Invalid puppet certificate after provisioning : The certificate for 'CN=...' does not match its private key

Problem:
I provisined host and found it is not in sync. puppet agent -t gives me this

[root@mamie-regner ~]# puppet agent -t
Info: csr_attributes file loading from /etc/puppetlabs/puppet/csr_attributes.yaml
Info: Creating a new SSL certificate request for mamie-regner.domain.local
Info: Certificate Request fingerprint (SHA256): 90:DF:4D:9C:38:B7:89:A8:E4:BD:D8:9F:11:14:9C:2C:AC:80:C7:E4:AD:34:6D:E0:0C:86:20:5B:20:80:6C:68
Info: Downloaded certificate for mamie-regner.domain.local from https://foreman.domain.local:8140/puppet-ca/v1
Error: The certificate for ‘CN=mamie-regner.domain.local’ does not match its private key
Error: Could not run: The certificate for ‘CN=mamie-regner.domain.local’ does not match its private key

Expected outcome:
puppet agent sync with puppetserver and sync state

Foreman and Proxy versions:
3.0.1
Foreman and Proxy plugin versions:
Centos 7.9

I am new to puppet and foreman. I guess I missed something in my configuration but can not find where.

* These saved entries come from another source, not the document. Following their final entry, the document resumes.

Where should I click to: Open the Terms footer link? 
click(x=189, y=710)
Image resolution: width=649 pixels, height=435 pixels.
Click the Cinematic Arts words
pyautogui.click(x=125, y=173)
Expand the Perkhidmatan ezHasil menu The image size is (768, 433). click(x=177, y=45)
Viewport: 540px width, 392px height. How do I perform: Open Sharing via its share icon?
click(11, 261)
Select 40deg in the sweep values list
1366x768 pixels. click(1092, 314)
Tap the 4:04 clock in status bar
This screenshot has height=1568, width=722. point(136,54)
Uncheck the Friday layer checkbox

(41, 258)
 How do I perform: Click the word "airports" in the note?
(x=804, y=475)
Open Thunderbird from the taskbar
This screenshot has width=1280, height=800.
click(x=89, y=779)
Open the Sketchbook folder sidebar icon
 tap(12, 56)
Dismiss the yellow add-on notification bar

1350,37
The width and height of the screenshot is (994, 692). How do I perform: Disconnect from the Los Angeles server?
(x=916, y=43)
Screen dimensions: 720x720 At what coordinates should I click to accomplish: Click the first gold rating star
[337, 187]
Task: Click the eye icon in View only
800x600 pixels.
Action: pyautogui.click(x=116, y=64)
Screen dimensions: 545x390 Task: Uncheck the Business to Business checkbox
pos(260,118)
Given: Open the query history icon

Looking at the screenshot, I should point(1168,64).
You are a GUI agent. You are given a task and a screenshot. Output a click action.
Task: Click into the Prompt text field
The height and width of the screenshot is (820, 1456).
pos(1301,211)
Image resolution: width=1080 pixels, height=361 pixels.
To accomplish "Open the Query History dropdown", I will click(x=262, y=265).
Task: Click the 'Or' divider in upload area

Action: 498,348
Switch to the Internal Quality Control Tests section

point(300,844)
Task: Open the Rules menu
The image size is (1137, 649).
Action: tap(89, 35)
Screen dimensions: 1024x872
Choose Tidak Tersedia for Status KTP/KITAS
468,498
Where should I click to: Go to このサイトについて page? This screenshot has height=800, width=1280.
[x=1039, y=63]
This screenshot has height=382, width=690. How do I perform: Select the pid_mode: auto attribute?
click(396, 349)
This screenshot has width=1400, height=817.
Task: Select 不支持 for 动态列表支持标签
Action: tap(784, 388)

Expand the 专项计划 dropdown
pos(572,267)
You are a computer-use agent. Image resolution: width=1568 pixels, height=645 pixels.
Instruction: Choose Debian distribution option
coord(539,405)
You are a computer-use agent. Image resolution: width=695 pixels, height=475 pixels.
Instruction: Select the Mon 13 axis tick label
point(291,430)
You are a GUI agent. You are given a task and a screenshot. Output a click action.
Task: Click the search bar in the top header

Have you had any luck with resolving this @adk ? I’m running into the same issue…

I followed this article to clear error puppet agent -t Error: The certificate retrieved from the master does not match the agent's private key - Red Hat Customer Portal

for new hosts: after puppet-agent instalation, I make changes in puppet config file and then enable puppet service. My error was starting puppet-agent without proper configuration

1 Like